Hannah’s new novel is an homage to the extraordinary courage and endurance of Frenchwomen during World War II.

In 1995, an elderly unnamed widow is moving into an Oregon nursing home on the urging of her controlling son, Julien, a surgeon. This trajectory is interrupted when she receives an invitation to return to France to attend a ceremony honoring passeurs: people who aided the escape of others during the war.
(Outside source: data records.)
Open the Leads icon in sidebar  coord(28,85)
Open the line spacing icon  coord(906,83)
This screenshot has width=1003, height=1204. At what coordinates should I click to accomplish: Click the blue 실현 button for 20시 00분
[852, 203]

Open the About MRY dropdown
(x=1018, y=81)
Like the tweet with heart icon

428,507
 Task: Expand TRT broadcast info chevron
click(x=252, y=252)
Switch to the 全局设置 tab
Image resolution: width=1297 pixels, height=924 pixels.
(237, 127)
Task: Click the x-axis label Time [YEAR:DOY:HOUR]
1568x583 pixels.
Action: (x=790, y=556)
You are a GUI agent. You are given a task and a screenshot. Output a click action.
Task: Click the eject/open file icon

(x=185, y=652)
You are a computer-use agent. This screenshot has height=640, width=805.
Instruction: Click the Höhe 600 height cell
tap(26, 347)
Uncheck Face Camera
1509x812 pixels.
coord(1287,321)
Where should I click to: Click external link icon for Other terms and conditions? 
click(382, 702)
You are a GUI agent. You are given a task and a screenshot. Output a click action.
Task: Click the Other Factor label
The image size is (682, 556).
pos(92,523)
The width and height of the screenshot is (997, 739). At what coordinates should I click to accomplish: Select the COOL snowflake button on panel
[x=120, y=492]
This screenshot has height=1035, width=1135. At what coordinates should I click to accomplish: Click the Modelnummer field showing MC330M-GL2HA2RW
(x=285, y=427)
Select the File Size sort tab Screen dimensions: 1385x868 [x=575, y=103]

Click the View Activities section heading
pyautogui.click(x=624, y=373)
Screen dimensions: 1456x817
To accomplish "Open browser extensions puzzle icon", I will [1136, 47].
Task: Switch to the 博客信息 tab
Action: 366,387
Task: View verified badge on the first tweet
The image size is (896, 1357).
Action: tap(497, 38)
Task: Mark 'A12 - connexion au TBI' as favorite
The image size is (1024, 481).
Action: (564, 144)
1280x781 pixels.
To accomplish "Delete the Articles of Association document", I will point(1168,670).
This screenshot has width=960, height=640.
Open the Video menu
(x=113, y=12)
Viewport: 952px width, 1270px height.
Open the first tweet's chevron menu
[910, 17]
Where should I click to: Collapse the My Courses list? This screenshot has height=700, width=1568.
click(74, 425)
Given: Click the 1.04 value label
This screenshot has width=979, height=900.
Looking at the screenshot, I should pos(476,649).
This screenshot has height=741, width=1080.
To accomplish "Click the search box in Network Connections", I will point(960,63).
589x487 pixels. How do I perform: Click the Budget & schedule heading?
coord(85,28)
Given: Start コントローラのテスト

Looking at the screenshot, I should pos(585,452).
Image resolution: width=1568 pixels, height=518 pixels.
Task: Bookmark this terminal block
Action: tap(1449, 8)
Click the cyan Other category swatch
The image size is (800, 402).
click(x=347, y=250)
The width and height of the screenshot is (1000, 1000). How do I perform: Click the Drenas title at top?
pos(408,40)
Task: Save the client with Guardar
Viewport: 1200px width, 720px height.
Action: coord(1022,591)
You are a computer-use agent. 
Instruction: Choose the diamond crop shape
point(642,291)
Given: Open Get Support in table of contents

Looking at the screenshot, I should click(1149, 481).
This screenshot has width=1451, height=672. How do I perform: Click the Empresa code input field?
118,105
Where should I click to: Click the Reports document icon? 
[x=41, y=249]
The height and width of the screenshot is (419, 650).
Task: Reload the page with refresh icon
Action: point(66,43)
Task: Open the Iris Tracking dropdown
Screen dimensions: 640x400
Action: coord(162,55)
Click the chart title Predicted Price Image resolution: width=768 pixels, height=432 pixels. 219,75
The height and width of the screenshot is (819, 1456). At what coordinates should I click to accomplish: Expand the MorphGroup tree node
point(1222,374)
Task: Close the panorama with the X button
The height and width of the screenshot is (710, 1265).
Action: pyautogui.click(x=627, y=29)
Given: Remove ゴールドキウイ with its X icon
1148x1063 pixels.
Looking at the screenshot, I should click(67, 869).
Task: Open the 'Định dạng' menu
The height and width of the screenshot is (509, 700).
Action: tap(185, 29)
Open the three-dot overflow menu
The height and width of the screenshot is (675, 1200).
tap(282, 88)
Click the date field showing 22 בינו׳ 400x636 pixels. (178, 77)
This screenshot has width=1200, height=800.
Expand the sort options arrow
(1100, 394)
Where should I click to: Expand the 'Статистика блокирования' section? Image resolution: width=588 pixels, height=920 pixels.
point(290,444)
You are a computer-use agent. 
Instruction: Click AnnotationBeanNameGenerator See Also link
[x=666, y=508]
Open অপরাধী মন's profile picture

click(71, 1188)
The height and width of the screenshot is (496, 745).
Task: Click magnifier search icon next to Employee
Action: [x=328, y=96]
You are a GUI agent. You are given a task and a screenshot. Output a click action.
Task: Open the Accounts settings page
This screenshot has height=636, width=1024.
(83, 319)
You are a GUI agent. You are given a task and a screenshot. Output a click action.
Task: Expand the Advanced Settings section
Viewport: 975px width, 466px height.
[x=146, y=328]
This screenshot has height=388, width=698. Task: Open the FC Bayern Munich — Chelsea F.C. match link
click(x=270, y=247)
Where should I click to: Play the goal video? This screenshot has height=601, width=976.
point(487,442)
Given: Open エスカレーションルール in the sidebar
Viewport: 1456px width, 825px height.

Cut to spring, 1940: Viann has said goodbye to husband Antoine, who's off to hold the Maginot line against invading Germans. She returns to tending her small farm, Le Jardin, in the Loire Valley, teaching at the local school and coping with daughter Sophie’s adolescent rebellion. Soon, that world is upended: The Germans march into Paris and refugees flee south, overrunning Viann’s land. Her long-estranged younger sister, Isabelle, who has been kicked out of multiple convent schools, is sent to Le Jardin by Julien, their father in Paris, a drunken, decidedly unpaternal Great War veteran. As the depredations increase in the occupied zone—food rationing, systematic looting, and the billeting of a German officer, Capt. Beck, at Le Jardin—Isabelle’s outspokenness is a liability. She joins the Resistance, volunteering for dangerous duty: shepherding downed Allied airmen across the Pyrenees to Spain. Code-named the Nightingale, Isabelle will rescue many before she's captured. Meanwhile, Viann’s journey from passive to active resistance is less dramatic but no less wrenching. Hannah vividly demonstrates how the Nazis, through starvation, intimidation and barbarity both casual and calculated, demoralized the French, engineering a community collapse that enabled the deportations and deaths of more than 70,000 Jews. Hannah’s proven storytelling skills are ideally suited to depicting such cataclysmic events, but her tendency to sentimentalize undermines the gravitas of this tale.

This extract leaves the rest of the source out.